• Try it
All records shown below should be given again, character for character.

[Extracted records]
########################################

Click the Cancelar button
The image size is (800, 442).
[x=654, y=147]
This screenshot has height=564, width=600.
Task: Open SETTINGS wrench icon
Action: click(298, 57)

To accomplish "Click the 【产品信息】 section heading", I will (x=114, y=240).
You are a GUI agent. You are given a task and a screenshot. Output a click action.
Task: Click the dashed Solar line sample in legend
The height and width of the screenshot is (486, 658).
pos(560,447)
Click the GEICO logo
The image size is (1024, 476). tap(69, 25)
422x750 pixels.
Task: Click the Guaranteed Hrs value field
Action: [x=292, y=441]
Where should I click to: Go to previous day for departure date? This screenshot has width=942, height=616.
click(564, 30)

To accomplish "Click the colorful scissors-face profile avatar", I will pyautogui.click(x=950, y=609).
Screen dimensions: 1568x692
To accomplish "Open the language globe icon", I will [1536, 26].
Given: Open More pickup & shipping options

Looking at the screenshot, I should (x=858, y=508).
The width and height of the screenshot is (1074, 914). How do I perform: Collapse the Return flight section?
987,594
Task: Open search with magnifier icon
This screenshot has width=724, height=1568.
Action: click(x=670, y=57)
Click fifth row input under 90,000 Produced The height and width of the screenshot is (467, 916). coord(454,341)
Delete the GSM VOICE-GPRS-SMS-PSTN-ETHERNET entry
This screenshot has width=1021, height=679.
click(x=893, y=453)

########################################

• Solved exercise
Click the Cancelar button
The image size is (800, 442).
[x=654, y=147]
This screenshot has height=564, width=600.
Task: Open SETTINGS wrench icon
Action: click(298, 57)

To accomplish "Click the 【产品信息】 section heading", I will (x=114, y=240).
You are a GUI agent. You are given a task and a screenshot. Output a click action.
Task: Click the dashed Solar line sample in legend
The height and width of the screenshot is (486, 658).
pos(560,447)
Click the GEICO logo
The image size is (1024, 476). tap(69, 25)
422x750 pixels.
Task: Click the Guaranteed Hrs value field
Action: [x=292, y=441]
Where should I click to: Go to previous day for departure date? This screenshot has width=942, height=616.
click(564, 30)

To accomplish "Click the colorful scissors-face profile avatar", I will pyautogui.click(x=950, y=609).
Screen dimensions: 1568x692
To accomplish "Open the language globe icon", I will [1536, 26].
Given: Open More pickup & shipping options

Looking at the screenshot, I should (x=858, y=508).
The width and height of the screenshot is (1074, 914). How do I perform: Collapse the Return flight section?
987,594
Task: Open search with magnifier icon
This screenshot has width=724, height=1568.
Action: click(x=670, y=57)
Click fifth row input under 90,000 Produced The height and width of the screenshot is (467, 916). coord(454,341)
Delete the GSM VOICE-GPRS-SMS-PSTN-ETHERNET entry
This screenshot has width=1021, height=679.
click(x=893, y=453)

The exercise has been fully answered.